EXERCISE PROMPT:
Starting at the line below holding "Festival (862, 604)" and stopping at the line holding "XXVI Festival Longina honra a Ma. Elena Walsh", print every line exactly, both ends included, and leave the rest out.

RECORDS PROVIDED:
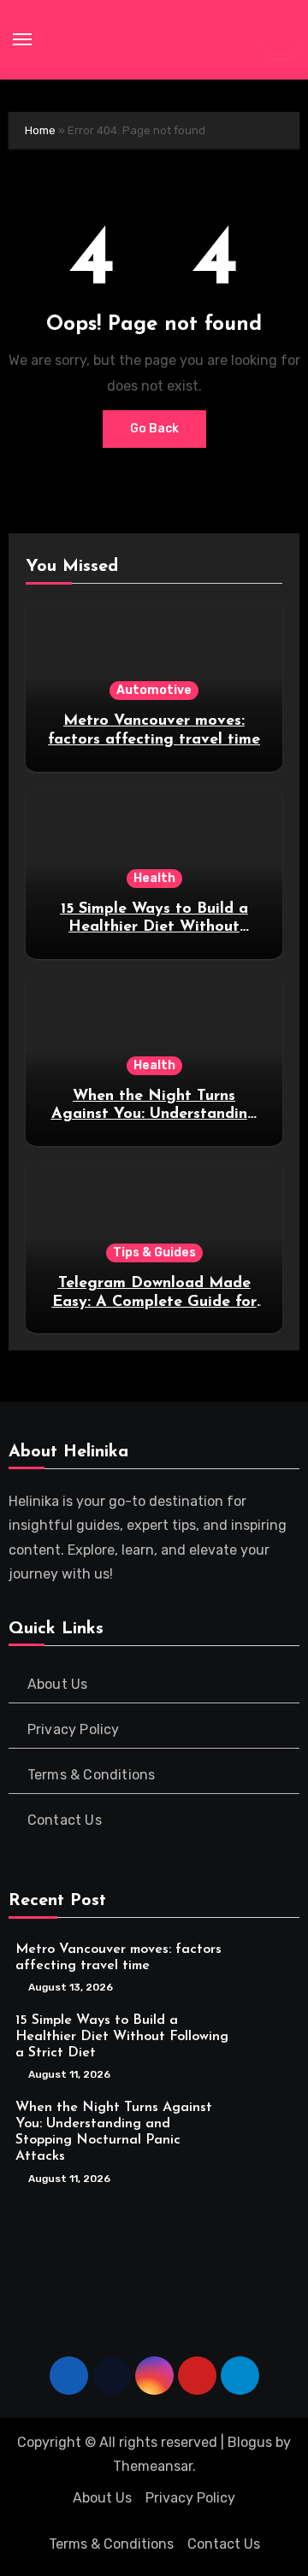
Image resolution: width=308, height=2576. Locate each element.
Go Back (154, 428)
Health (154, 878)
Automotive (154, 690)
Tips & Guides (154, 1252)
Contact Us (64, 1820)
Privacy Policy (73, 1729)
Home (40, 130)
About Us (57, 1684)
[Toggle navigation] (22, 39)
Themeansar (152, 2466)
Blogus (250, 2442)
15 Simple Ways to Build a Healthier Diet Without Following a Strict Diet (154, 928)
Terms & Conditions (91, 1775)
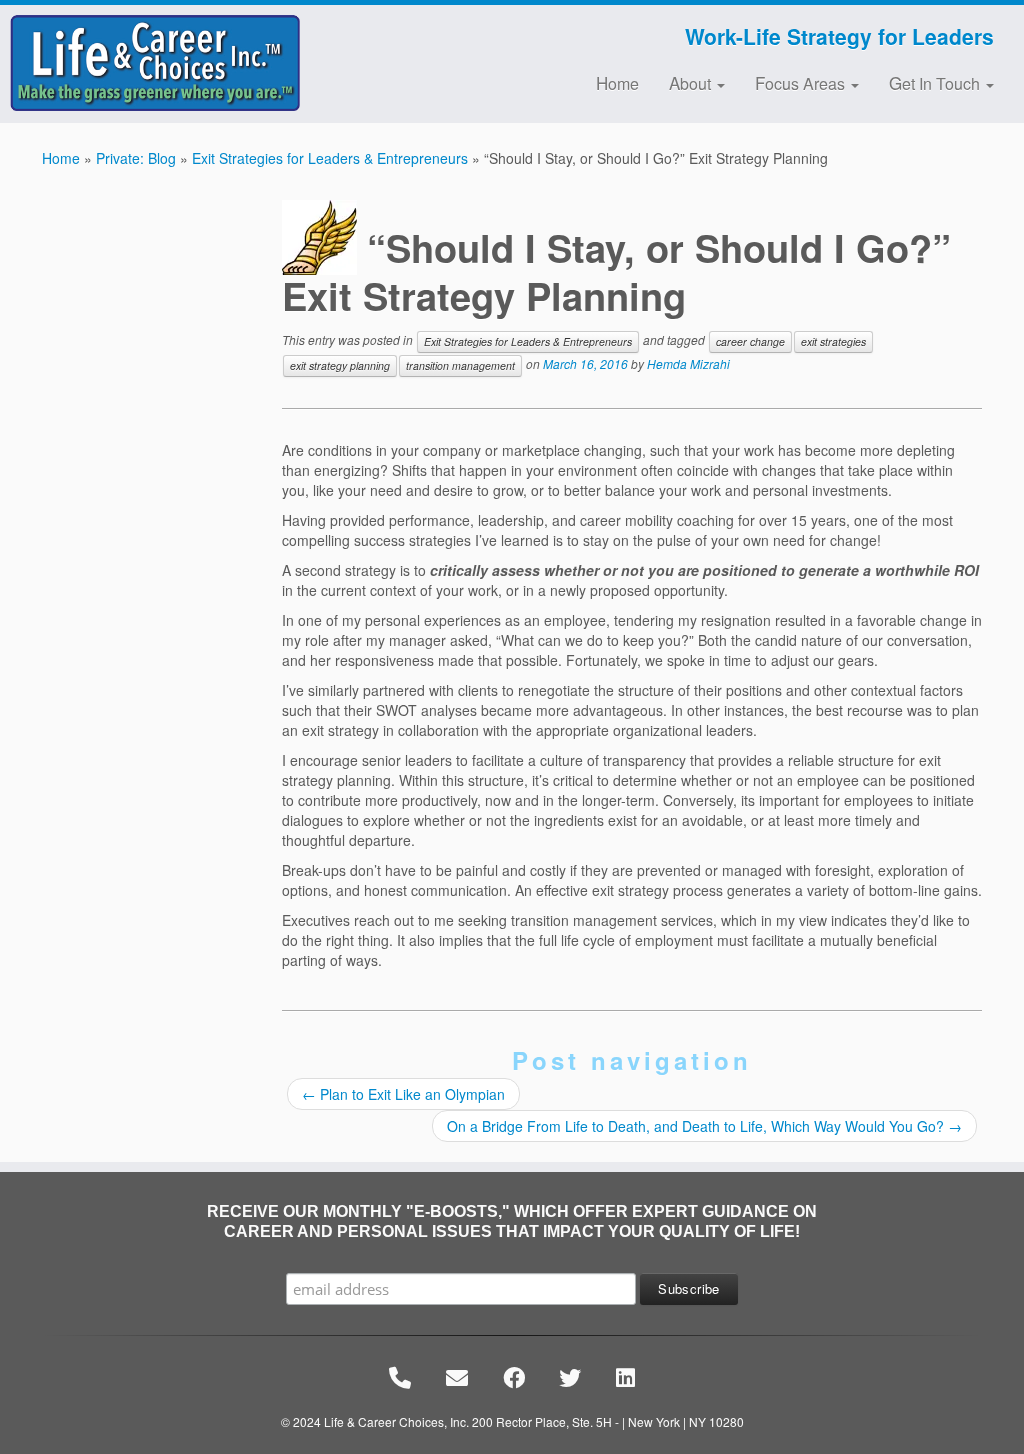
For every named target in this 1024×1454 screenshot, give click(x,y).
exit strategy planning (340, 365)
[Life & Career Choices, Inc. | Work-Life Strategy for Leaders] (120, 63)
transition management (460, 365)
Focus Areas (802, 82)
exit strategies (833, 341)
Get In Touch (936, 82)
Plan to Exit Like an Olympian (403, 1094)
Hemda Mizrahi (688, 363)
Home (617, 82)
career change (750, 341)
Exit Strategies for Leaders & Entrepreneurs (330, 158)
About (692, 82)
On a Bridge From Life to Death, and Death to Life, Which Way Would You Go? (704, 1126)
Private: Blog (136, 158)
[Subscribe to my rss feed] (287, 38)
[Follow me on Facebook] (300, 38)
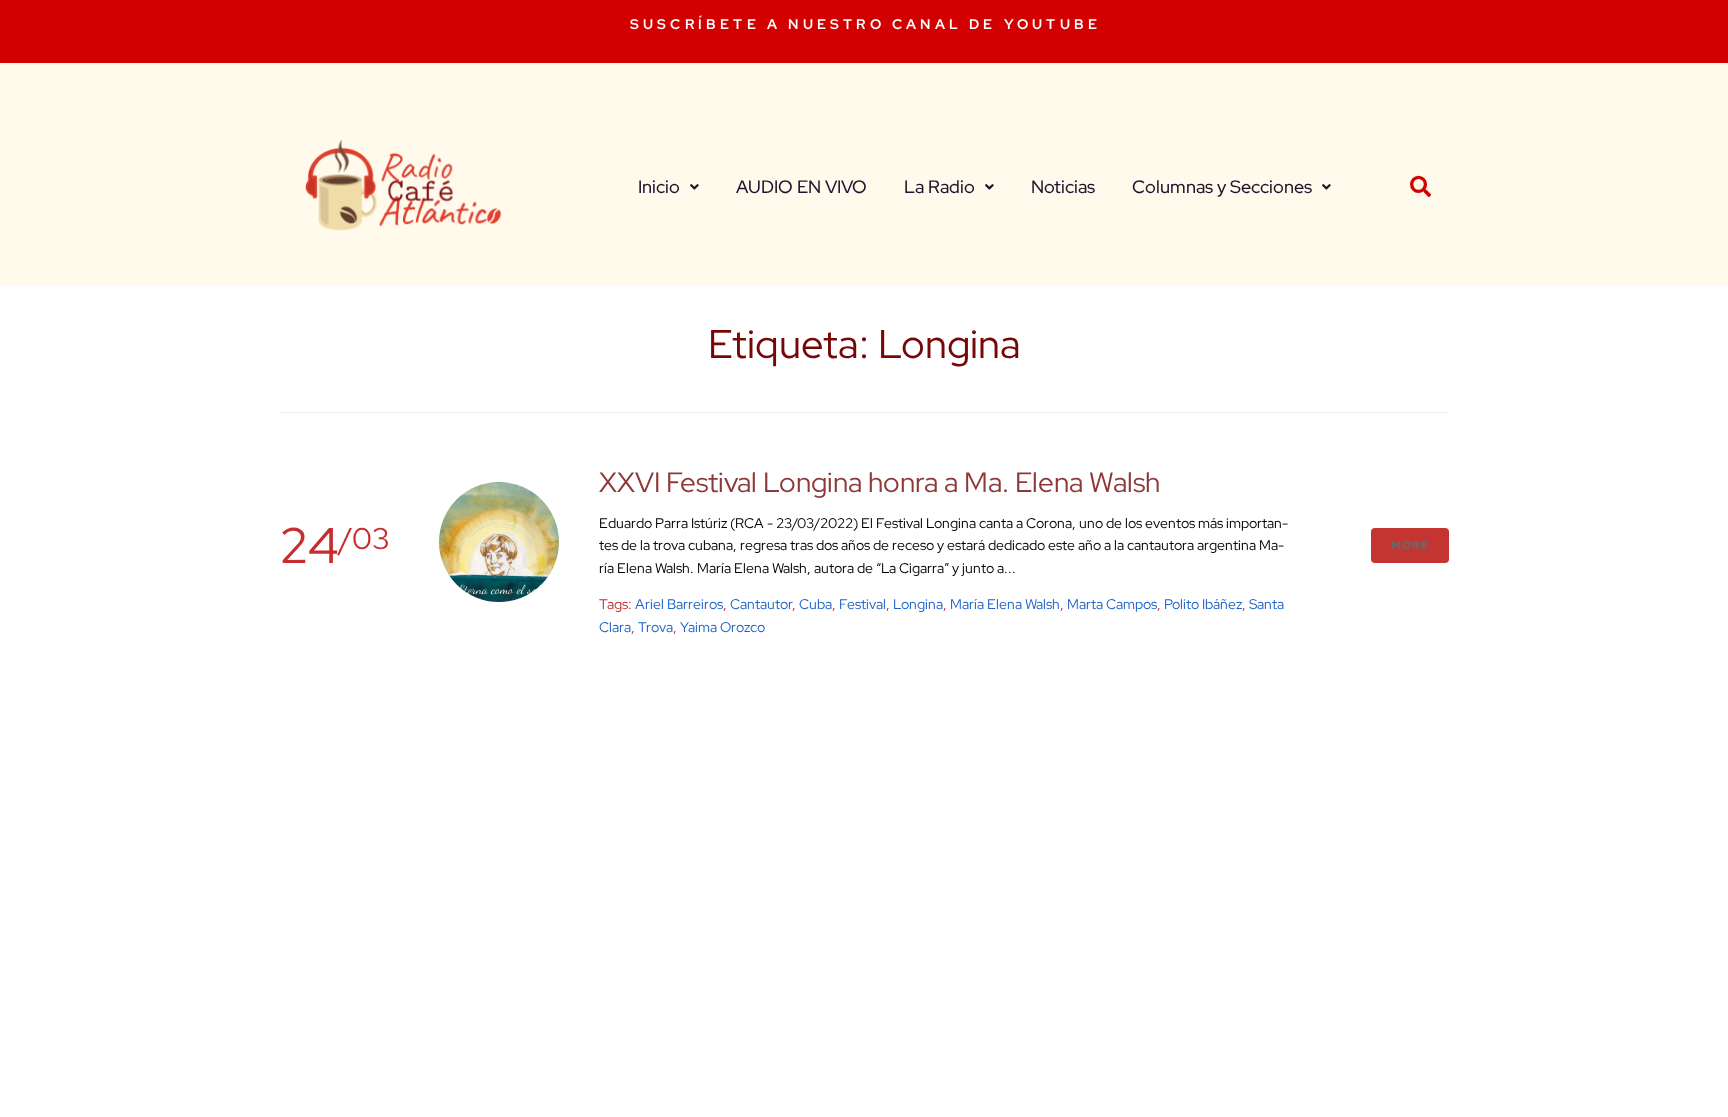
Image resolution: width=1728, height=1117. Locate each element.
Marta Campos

--

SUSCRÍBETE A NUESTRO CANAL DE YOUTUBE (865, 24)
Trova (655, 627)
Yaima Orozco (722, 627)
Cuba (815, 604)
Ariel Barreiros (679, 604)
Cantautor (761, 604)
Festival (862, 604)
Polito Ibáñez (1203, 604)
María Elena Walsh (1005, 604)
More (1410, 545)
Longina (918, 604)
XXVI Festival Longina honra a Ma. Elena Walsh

---

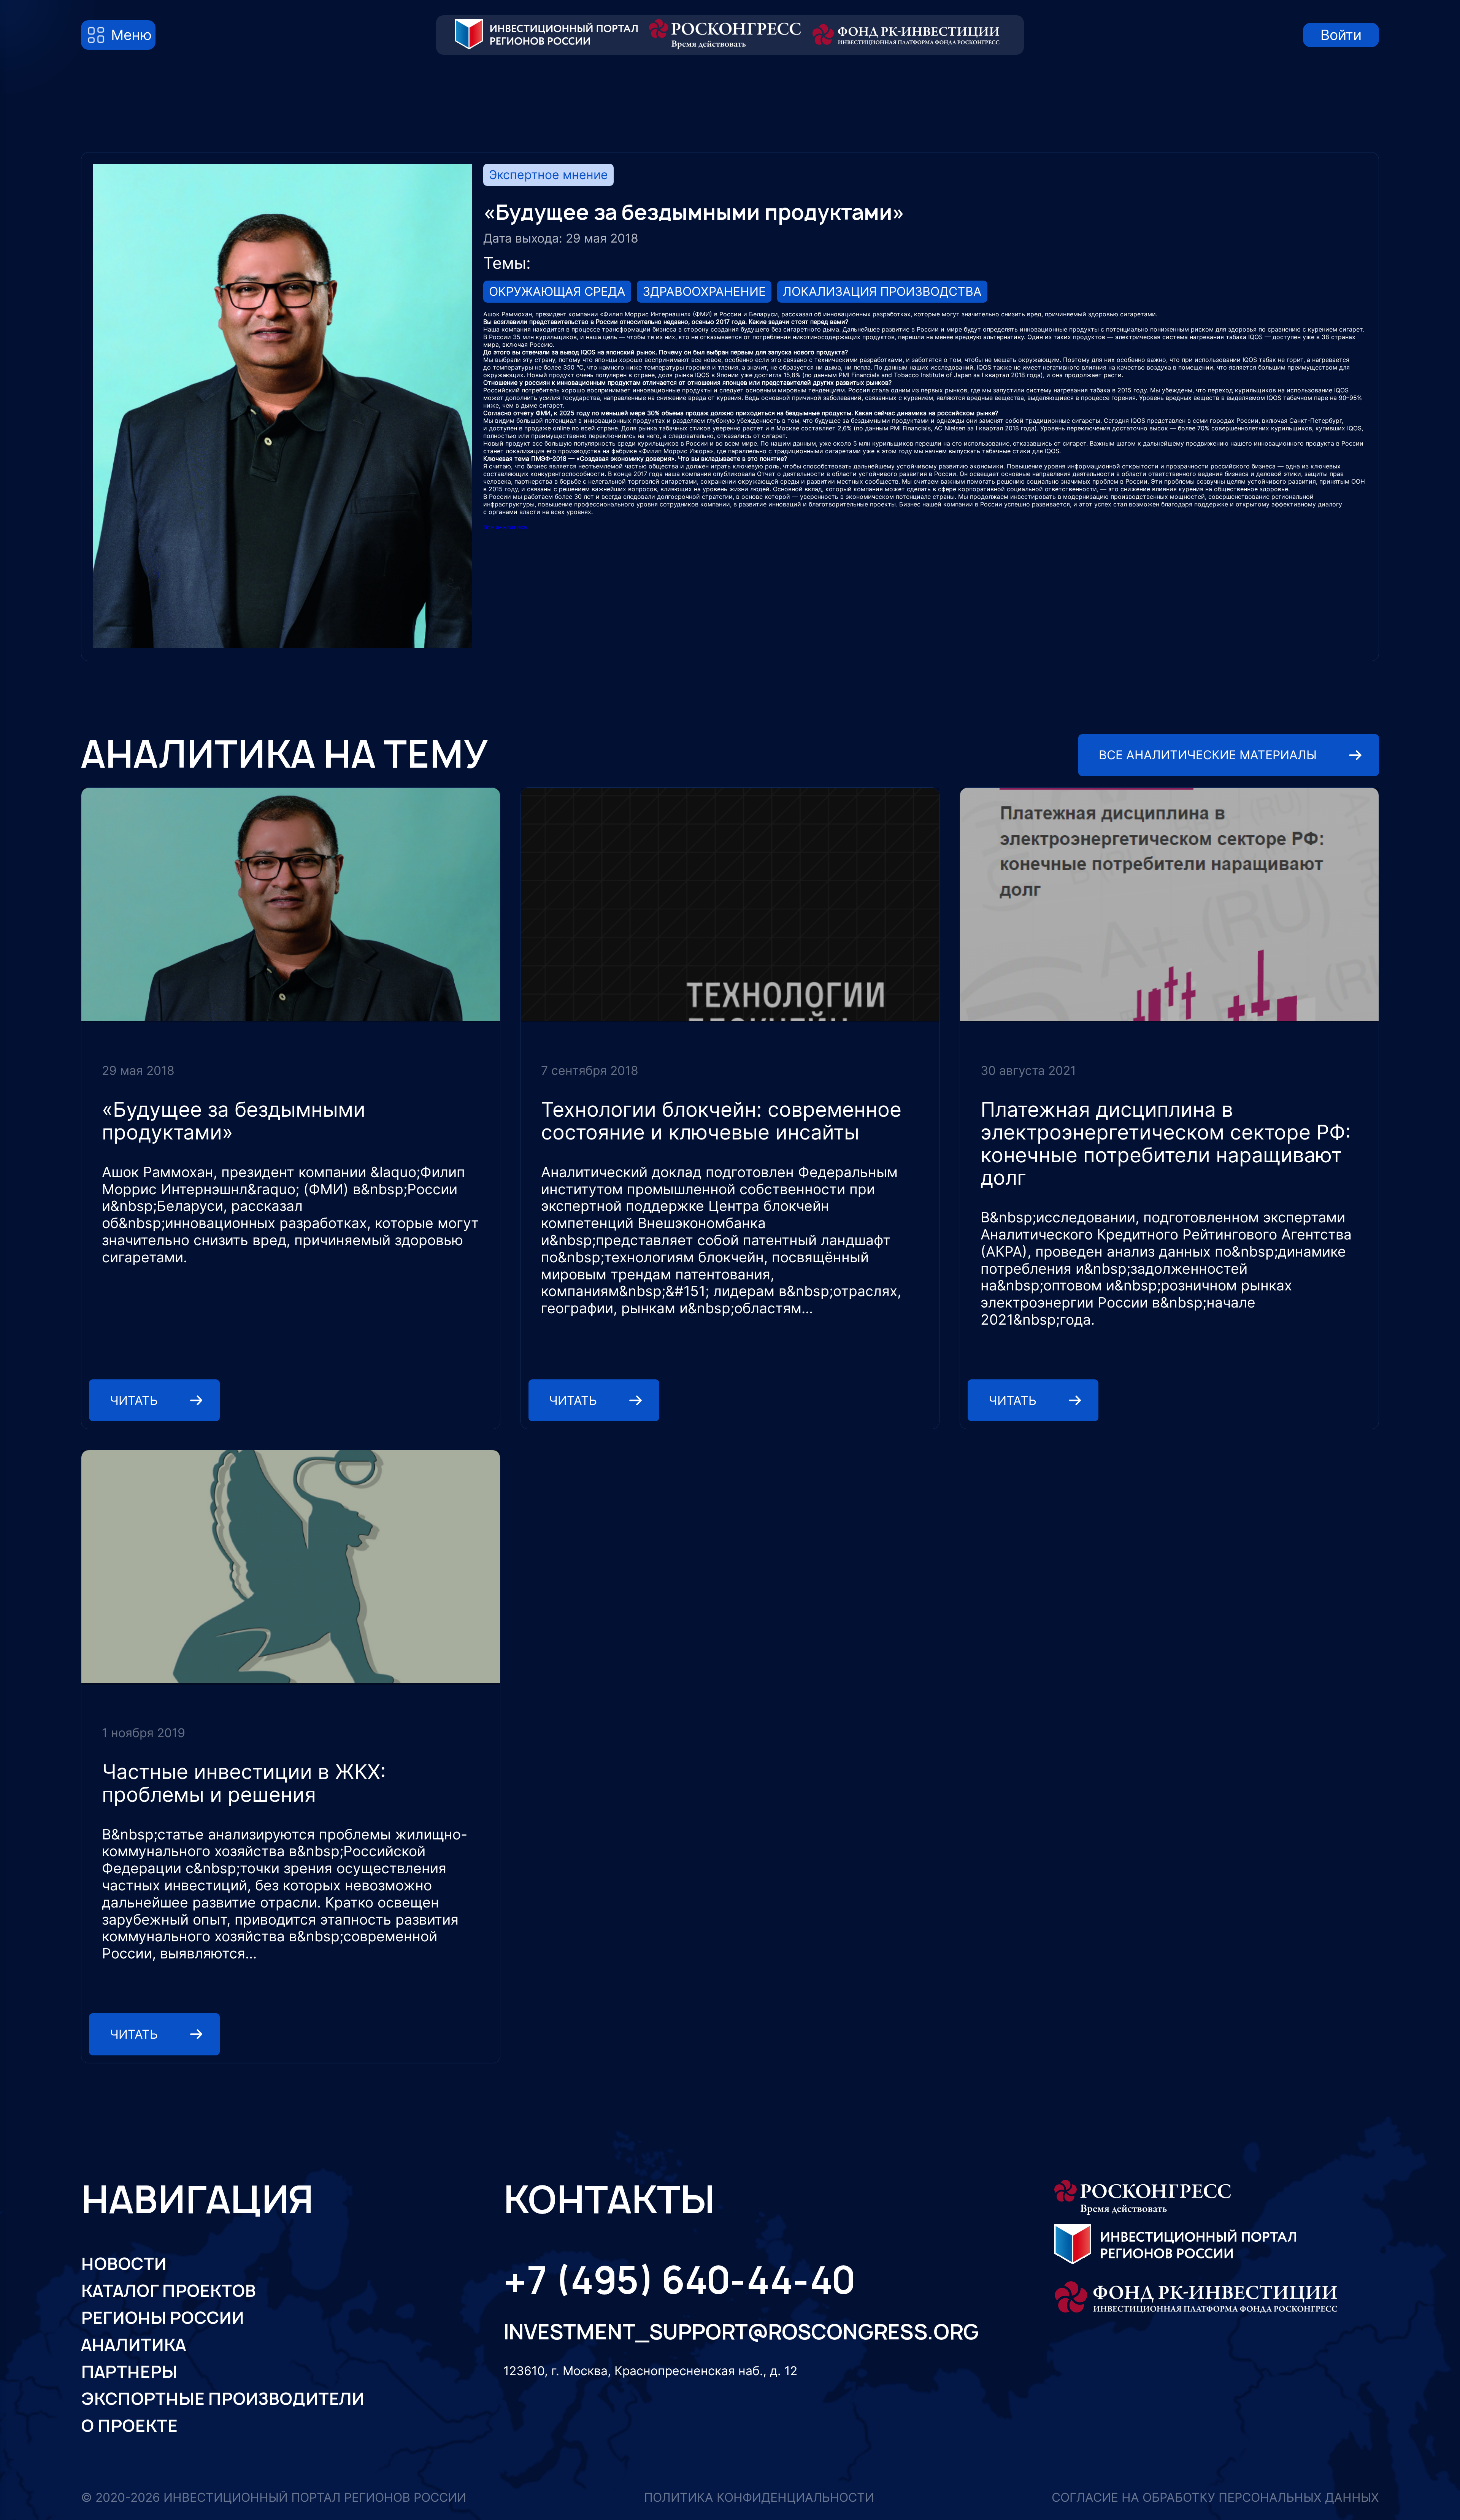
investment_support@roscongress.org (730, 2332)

WORKED SOLUTION:
Festival (862, 604)
Polito Ibáñez (1203, 604)
María Elena Walsh (1005, 604)
More (1410, 545)
Longina (918, 604)
XXVI Festival Longina honra a Ma. Elena Walsh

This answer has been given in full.